Geerdes v. J. R. Watkins Co.

Decision Date10 June 1960
Docket NumberNo. 37926,37926
PartiesJennie GEERDES, widow of Raymond Geerdes, deceased employe, Respondent, v. J. R. WATKINS COMPANY et al., Relators.
CourtMinnesota Supreme Court

Syllabus by the Court

1. The distinction between an employee and an independent contractor is largely the difference between one who undertakes to achieve a given result under an arrangement with another who has authoritative control over the manner and means in which and by which the result shall be accomplished and one who agrees to achieve a given result but is not subject to the orders of another as to the method or means to be used.

2. Under the facts of this case the evidence is conclusive that a relationship of vendor-vendee and not of employer-employee existed between the parties.

Brehmer & McMahon, C. Stanley McMahon, Winona, McLeod & Gilmore, Minneapolis, for relators.

Benjamin Vander Kooi, Luverne, for respondent.

KNUTSON, Justice.

Certiorari to review a decision of the Industrial Commission awarding compensation to the Dependents of a decedent allegedly employed by one of the relators.

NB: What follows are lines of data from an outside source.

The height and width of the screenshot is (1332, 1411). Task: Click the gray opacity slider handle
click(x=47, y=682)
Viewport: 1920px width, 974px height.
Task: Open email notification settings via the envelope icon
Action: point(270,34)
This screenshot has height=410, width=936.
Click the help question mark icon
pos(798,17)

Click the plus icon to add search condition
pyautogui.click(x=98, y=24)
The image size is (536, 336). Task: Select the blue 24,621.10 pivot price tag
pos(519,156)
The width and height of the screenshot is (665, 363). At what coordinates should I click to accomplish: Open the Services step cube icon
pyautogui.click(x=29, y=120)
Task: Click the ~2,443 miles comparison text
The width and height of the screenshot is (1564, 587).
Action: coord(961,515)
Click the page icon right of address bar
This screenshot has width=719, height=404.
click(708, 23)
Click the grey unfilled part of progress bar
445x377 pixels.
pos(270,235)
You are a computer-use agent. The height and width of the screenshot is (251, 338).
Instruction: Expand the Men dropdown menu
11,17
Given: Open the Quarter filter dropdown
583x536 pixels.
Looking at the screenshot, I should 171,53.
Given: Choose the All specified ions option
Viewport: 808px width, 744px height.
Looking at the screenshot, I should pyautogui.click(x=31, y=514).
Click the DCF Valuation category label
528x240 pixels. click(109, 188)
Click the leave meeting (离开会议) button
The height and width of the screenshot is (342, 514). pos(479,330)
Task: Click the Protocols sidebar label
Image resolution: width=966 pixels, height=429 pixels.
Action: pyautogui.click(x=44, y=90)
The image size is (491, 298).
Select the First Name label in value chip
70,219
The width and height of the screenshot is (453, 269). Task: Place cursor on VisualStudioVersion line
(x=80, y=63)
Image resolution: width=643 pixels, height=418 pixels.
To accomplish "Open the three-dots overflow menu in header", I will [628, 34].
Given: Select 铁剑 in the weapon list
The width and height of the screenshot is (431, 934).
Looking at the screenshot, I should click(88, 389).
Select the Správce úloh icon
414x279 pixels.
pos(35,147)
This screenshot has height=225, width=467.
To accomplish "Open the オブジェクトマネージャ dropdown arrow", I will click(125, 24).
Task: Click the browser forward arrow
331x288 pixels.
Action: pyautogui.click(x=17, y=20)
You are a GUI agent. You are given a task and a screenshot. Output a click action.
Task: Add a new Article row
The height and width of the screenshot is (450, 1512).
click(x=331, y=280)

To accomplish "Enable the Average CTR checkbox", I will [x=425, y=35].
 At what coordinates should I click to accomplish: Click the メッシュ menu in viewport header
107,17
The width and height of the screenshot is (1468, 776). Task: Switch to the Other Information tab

Relator the J. R. Watkins Company is a manufacturer and wholesaler of various household products and farm supplies. The home office of the company is at Winona, Minnesota. It has manufacturing plants in that city and in Memphis, Tennessee; Montreal and Winnipeg, Canada; Spring, South Africa; Melbourne, Australia; and Wellington, New Zealand. Its products are sold in every state of the Union, including Alaska and Hawaii, and in every province in Canada, as well as in Australia and New Zealand, the Union of South Africa and Rhodesia, and in parts of the Caribbean Islands. It employs about 1,250 people in its manufacturing plants and in some 25 sales offices and warehouses. The company products are sold to independent dealers or to independent distributors, who, in turn, sell to retailing dealers. There are about 320 of such distributors in the United States and Canada, located in the larger cities, such as the Twin Cities and Duluth in Minnesota. Altogether there are about 15,000 dealers. Of these, some 3,600 dealers in the United States and Canada purchase directly from the company, and some 9,000 purchase from distributors. In rural areas, the products are sold directly to dealers. The company does not sell any of its products at retail and has no fixed retail prices on its products, except at a store in Winona where it is done for the convenience of employees only.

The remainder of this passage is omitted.